Work item: Rewrite the records below, replacing every occurrence of "Please return your answer as a coordinate pair" with "Please give your answer as a coordinate pair" and keeping everything else unchanged.
++++ Source information
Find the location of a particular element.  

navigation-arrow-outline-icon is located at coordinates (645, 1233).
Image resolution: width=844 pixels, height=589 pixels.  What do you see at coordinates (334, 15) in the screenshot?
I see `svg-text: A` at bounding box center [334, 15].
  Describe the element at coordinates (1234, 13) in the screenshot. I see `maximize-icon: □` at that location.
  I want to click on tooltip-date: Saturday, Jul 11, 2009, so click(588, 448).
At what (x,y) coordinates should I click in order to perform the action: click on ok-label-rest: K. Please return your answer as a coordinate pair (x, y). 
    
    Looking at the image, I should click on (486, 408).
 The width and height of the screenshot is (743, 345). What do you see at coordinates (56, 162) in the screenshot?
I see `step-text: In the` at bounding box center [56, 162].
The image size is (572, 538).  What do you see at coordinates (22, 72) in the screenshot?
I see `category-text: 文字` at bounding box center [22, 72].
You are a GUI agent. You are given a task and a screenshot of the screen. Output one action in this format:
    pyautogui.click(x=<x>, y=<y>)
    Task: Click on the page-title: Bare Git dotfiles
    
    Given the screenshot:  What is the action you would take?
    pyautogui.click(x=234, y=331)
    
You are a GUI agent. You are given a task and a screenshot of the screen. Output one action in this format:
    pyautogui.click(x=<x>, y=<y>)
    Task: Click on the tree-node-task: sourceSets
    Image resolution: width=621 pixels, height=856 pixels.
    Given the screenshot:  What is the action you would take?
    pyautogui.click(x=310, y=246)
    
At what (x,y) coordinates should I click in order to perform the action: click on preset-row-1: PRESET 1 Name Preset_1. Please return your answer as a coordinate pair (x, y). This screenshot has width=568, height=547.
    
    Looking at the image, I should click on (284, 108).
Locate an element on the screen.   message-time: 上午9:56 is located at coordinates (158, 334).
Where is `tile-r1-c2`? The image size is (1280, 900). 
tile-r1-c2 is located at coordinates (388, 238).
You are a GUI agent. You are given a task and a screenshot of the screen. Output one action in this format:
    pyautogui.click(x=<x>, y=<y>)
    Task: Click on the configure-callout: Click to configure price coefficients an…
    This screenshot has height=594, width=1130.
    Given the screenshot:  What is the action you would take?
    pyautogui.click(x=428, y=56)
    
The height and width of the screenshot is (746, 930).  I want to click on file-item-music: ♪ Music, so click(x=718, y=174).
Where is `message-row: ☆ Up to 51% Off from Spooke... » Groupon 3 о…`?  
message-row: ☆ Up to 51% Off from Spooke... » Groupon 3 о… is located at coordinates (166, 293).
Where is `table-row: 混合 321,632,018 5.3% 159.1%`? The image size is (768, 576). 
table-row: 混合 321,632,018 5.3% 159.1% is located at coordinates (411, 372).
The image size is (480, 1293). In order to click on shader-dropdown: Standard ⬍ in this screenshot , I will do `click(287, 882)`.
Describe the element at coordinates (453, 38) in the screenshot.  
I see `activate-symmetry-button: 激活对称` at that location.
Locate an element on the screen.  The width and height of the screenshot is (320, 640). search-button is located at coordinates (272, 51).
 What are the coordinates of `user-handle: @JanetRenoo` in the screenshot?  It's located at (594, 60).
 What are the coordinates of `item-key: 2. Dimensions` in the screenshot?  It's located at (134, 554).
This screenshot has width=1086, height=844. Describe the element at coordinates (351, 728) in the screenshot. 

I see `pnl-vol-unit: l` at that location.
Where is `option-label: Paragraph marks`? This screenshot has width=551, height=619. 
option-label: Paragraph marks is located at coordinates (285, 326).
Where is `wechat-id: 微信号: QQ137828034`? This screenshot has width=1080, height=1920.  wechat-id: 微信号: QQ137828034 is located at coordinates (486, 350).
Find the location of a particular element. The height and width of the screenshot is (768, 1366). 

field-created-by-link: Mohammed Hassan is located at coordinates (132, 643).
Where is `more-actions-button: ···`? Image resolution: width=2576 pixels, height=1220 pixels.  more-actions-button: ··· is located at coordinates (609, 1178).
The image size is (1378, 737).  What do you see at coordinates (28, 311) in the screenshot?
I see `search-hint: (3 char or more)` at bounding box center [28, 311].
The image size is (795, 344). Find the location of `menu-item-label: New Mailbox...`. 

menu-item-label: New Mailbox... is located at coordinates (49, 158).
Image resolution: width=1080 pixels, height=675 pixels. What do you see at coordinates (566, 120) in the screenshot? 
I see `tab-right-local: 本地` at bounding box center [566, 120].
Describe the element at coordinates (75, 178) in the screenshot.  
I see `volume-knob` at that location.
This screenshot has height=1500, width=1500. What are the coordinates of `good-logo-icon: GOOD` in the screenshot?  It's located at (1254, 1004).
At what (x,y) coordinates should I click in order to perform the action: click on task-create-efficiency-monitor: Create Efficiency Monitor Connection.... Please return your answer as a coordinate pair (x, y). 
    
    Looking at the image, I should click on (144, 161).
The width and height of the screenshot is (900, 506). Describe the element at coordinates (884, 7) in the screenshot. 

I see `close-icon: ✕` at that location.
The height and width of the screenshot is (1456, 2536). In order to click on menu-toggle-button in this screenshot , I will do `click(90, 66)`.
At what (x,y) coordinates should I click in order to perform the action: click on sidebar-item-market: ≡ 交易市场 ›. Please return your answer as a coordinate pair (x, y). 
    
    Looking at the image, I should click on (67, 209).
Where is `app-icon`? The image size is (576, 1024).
++++++++
Answer for the task:
Find the location of a particular element.  

navigation-arrow-outline-icon is located at coordinates (645, 1233).
Image resolution: width=844 pixels, height=589 pixels.  What do you see at coordinates (334, 15) in the screenshot?
I see `svg-text: A` at bounding box center [334, 15].
  Describe the element at coordinates (1234, 13) in the screenshot. I see `maximize-icon: □` at that location.
  I want to click on tooltip-date: Saturday, Jul 11, 2009, so click(588, 448).
At what (x,y) coordinates should I click in order to perform the action: click on ok-label-rest: K. Please give your answer as a coordinate pair (x, y). 
    
    Looking at the image, I should click on (486, 408).
 The width and height of the screenshot is (743, 345). What do you see at coordinates (56, 162) in the screenshot?
I see `step-text: In the` at bounding box center [56, 162].
The image size is (572, 538).  What do you see at coordinates (22, 72) in the screenshot?
I see `category-text: 文字` at bounding box center [22, 72].
You are a GUI agent. You are given a task and a screenshot of the screen. Output one action in this format:
    pyautogui.click(x=<x>, y=<y>)
    Task: Click on the page-title: Bare Git dotfiles
    
    Given the screenshot:  What is the action you would take?
    pyautogui.click(x=234, y=331)
    
You are a GUI agent. You are given a task and a screenshot of the screen. Output one action in this format:
    pyautogui.click(x=<x>, y=<y>)
    Task: Click on the tree-node-task: sourceSets
    Image resolution: width=621 pixels, height=856 pixels.
    Given the screenshot:  What is the action you would take?
    pyautogui.click(x=310, y=246)
    
At what (x,y) coordinates should I click in order to perform the action: click on preset-row-1: PRESET 1 Name Preset_1. Please give your answer as a coordinate pair (x, y). This screenshot has width=568, height=547.
    
    Looking at the image, I should click on (284, 108).
Locate an element on the screen.   message-time: 上午9:56 is located at coordinates (158, 334).
Where is `tile-r1-c2`? The image size is (1280, 900). 
tile-r1-c2 is located at coordinates (388, 238).
You are a GUI agent. You are given a task and a screenshot of the screen. Output one action in this format:
    pyautogui.click(x=<x>, y=<y>)
    Task: Click on the configure-callout: Click to configure price coefficients an…
    This screenshot has height=594, width=1130.
    Given the screenshot:  What is the action you would take?
    pyautogui.click(x=428, y=56)
    
The height and width of the screenshot is (746, 930).  I want to click on file-item-music: ♪ Music, so click(x=718, y=174).
Where is `message-row: ☆ Up to 51% Off from Spooke... » Groupon 3 о…`?  
message-row: ☆ Up to 51% Off from Spooke... » Groupon 3 о… is located at coordinates (166, 293).
Where is `table-row: 混合 321,632,018 5.3% 159.1%`? The image size is (768, 576). 
table-row: 混合 321,632,018 5.3% 159.1% is located at coordinates (411, 372).
The image size is (480, 1293). In order to click on shader-dropdown: Standard ⬍ in this screenshot , I will do `click(287, 882)`.
Describe the element at coordinates (453, 38) in the screenshot.  
I see `activate-symmetry-button: 激活对称` at that location.
Locate an element on the screen.  The width and height of the screenshot is (320, 640). search-button is located at coordinates (272, 51).
 What are the coordinates of `user-handle: @JanetRenoo` in the screenshot?  It's located at (594, 60).
 What are the coordinates of `item-key: 2. Dimensions` in the screenshot?  It's located at (134, 554).
This screenshot has width=1086, height=844. Describe the element at coordinates (351, 728) in the screenshot. 

I see `pnl-vol-unit: l` at that location.
Where is `option-label: Paragraph marks`? This screenshot has width=551, height=619. 
option-label: Paragraph marks is located at coordinates (285, 326).
Where is `wechat-id: 微信号: QQ137828034`? This screenshot has width=1080, height=1920.  wechat-id: 微信号: QQ137828034 is located at coordinates (486, 350).
Find the location of a particular element. The height and width of the screenshot is (768, 1366). 

field-created-by-link: Mohammed Hassan is located at coordinates (132, 643).
Where is `more-actions-button: ···`? Image resolution: width=2576 pixels, height=1220 pixels.  more-actions-button: ··· is located at coordinates (609, 1178).
The image size is (1378, 737).  What do you see at coordinates (28, 311) in the screenshot?
I see `search-hint: (3 char or more)` at bounding box center [28, 311].
The image size is (795, 344). Find the location of `menu-item-label: New Mailbox...`. 

menu-item-label: New Mailbox... is located at coordinates (49, 158).
Image resolution: width=1080 pixels, height=675 pixels. What do you see at coordinates (566, 120) in the screenshot? 
I see `tab-right-local: 本地` at bounding box center [566, 120].
Describe the element at coordinates (75, 178) in the screenshot.  
I see `volume-knob` at that location.
This screenshot has height=1500, width=1500. What are the coordinates of `good-logo-icon: GOOD` in the screenshot?  It's located at (1254, 1004).
At what (x,y) coordinates should I click in order to perform the action: click on task-create-efficiency-monitor: Create Efficiency Monitor Connection.... Please give your answer as a coordinate pair (x, y). 
    
    Looking at the image, I should click on (144, 161).
The width and height of the screenshot is (900, 506). Describe the element at coordinates (884, 7) in the screenshot. 

I see `close-icon: ✕` at that location.
The height and width of the screenshot is (1456, 2536). In order to click on menu-toggle-button in this screenshot , I will do `click(90, 66)`.
At what (x,y) coordinates should I click in order to perform the action: click on sidebar-item-market: ≡ 交易市场 ›. Please give your answer as a coordinate pair (x, y). 
    
    Looking at the image, I should click on (67, 209).
Where is `app-icon`? The image size is (576, 1024).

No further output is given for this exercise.